• _TASK INSTRUCTIONS_: Quote the lines of the listing below, from the line containing "Toggle sort arrow" up to and including the line containing "click(955, 689)".

• _DATA LISTING_:
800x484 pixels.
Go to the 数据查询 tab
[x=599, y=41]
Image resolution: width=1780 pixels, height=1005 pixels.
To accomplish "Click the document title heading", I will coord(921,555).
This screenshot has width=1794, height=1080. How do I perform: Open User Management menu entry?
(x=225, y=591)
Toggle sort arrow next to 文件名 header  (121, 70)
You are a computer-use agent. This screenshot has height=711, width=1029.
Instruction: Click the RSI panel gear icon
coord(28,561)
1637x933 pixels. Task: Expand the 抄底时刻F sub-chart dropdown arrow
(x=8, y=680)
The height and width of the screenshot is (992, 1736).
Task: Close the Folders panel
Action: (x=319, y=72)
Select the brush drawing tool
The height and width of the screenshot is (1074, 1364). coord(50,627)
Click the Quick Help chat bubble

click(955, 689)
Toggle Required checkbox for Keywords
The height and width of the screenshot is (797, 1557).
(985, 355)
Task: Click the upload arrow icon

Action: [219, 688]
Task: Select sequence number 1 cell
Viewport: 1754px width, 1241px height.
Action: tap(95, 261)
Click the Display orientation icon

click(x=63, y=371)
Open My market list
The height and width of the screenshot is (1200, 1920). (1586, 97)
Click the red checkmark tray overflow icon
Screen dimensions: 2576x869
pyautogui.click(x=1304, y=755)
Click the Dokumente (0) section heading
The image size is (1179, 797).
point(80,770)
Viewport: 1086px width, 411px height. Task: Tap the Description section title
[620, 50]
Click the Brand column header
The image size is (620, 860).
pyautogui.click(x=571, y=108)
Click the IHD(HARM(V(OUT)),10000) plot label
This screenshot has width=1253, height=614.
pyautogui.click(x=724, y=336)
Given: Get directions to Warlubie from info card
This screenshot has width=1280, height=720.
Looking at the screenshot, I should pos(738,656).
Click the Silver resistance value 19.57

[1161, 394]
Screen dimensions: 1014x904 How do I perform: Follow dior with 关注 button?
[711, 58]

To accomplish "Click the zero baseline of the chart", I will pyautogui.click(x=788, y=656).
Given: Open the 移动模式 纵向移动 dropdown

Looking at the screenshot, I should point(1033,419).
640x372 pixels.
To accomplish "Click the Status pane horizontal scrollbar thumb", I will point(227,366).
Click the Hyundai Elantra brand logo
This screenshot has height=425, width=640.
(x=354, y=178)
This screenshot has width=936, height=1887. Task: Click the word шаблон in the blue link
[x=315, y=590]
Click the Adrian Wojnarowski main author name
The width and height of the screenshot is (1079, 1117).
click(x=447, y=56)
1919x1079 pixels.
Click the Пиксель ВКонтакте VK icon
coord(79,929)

• _COMPLETED EXERCISE_:
Toggle sort arrow next to 文件名 header  (121, 70)
You are a computer-use agent. This screenshot has height=711, width=1029.
Instruction: Click the RSI panel gear icon
coord(28,561)
1637x933 pixels. Task: Expand the 抄底时刻F sub-chart dropdown arrow
(x=8, y=680)
The height and width of the screenshot is (992, 1736).
Task: Close the Folders panel
Action: (x=319, y=72)
Select the brush drawing tool
The height and width of the screenshot is (1074, 1364). coord(50,627)
Click the Quick Help chat bubble

click(955, 689)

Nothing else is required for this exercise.